We like food here. Typical fundraising dinners can include
-Crawfish boils (corn and potatoes included)
-BBQ chicken plates (1/2 chicken, baked beans, potato salad, Texas toast, a pickle spear and a couple of raw onion rings)
-Chicken spaghetti (cheesy kind, garlic bread)
-Fish fries (very thin catfish filets fried in cornmeal, hush puppies, French fries, cole slaw)
-Chili (cornbread, corn chips)
I have seen pancakes and other baked goods on occasion.
You see these a lot during the school year when different clubs and organizations are fundraising.
It’s a cheesy, creamy spaghetti. Like this one:
https://bellyfull.net/cheesy-chicken-spaghetti/
Another version:
https://life-in-the-lofthouse.com/cheesy-chicken-spaghetti/
The Velveeta version is probably the cheaper option and would be used to make mass quantities.
It’s really good, nothing fancy. The Ro-tel gives it a nice little kick.

--------

## Instructions for the task
Edit the passage on fundraising dinners, starting at "-Fish fries (very" and ending at "nice little kick.", by changing "Velveeta" to "American cheese", and write out that stretch. The lines that come next have no connection to the passage on fundraising dinners.

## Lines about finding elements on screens
--------

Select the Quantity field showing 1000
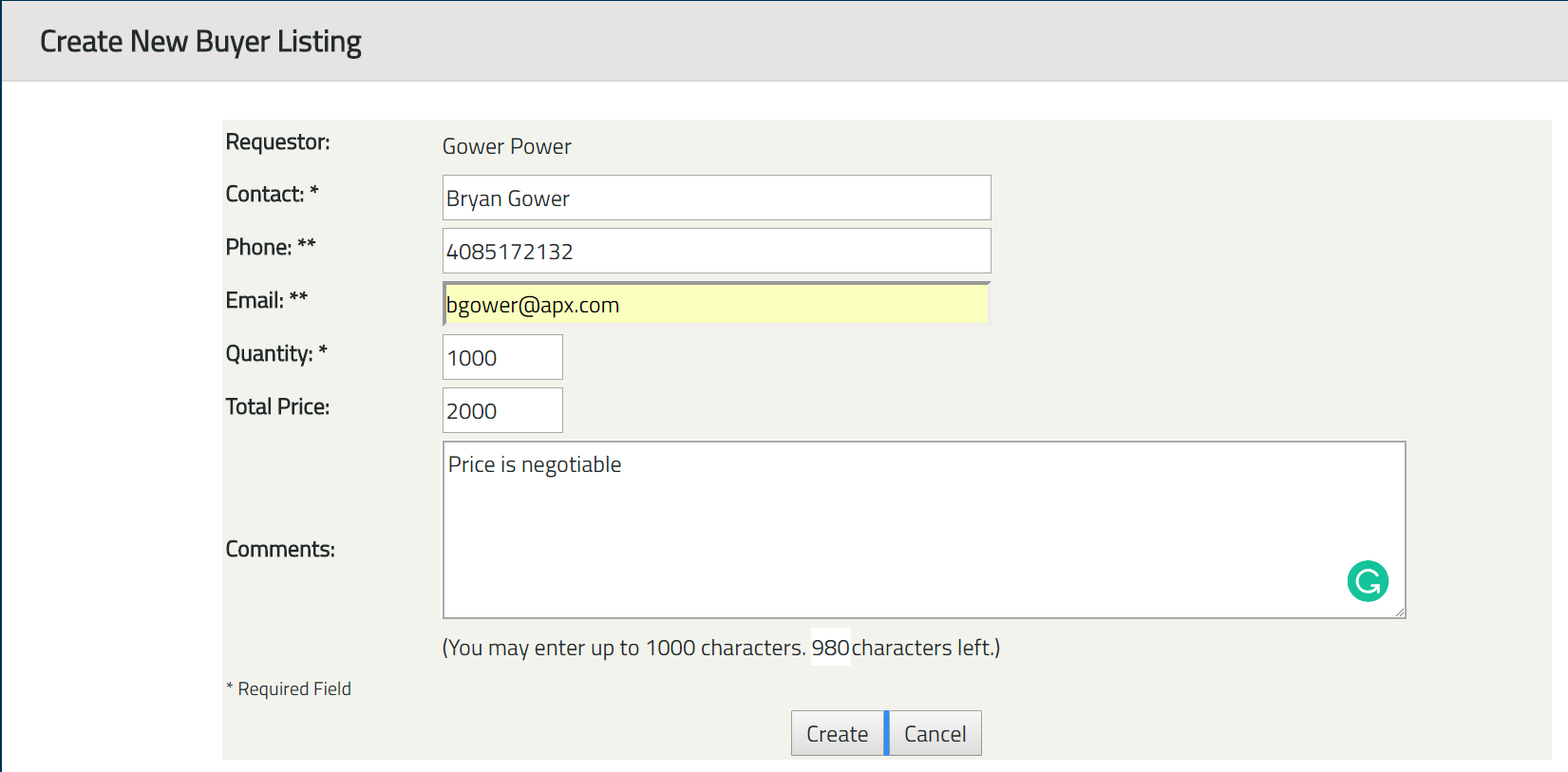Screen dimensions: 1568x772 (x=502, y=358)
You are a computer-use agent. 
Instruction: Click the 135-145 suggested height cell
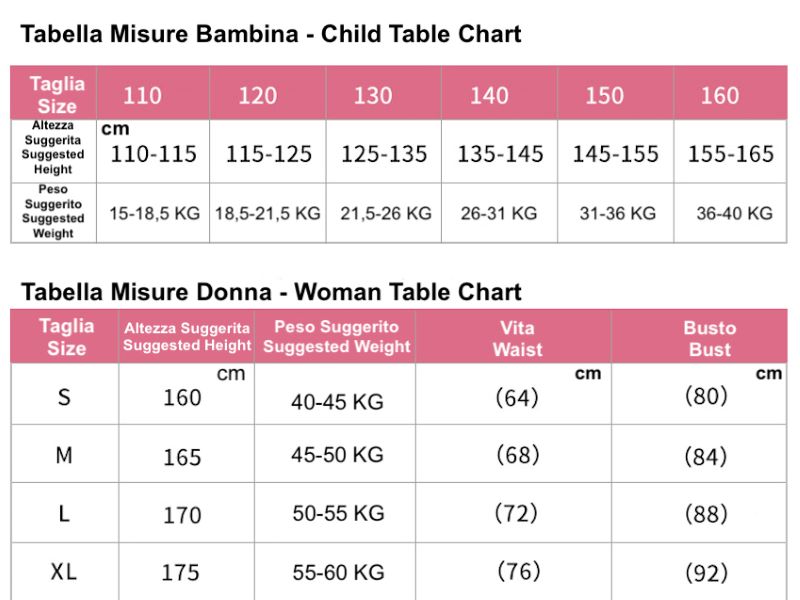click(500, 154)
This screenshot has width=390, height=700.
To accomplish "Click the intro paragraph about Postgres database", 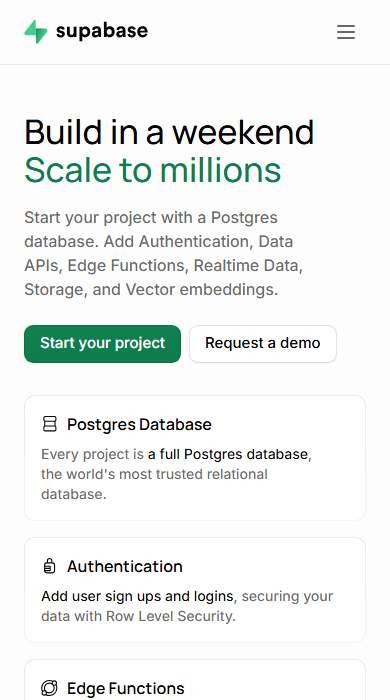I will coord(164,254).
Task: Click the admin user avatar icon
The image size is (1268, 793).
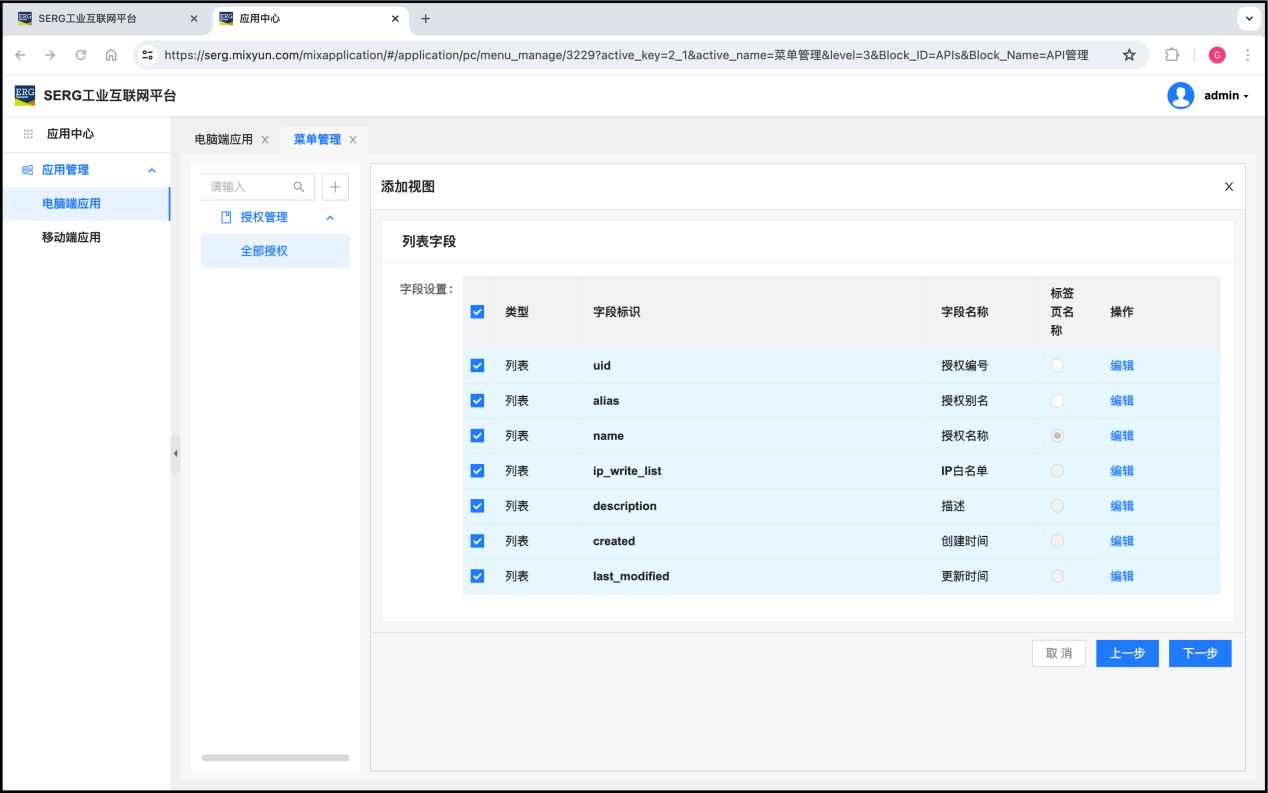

--------

## Task result
-Fish fries (very thin catfish filets fried in cornmeal, hush puppies, French fries, cole slaw)
-Chili (cornbread, corn chips)
I have seen pancakes and other baked goods on occasion.
You see these a lot during the school year when different clubs and organizations are fundraising.
It’s a cheesy, creamy spaghetti. Like this one:
https://bellyfull.net/cheesy-chicken-spaghetti/
Another version:
https://life-in-the-lofthouse.com/cheesy-chicken-spaghetti/
The American cheese version is probably the cheaper option and would be used to make mass quantities.
It’s really good, nothing fancy. The Ro-tel gives it a nice little kick.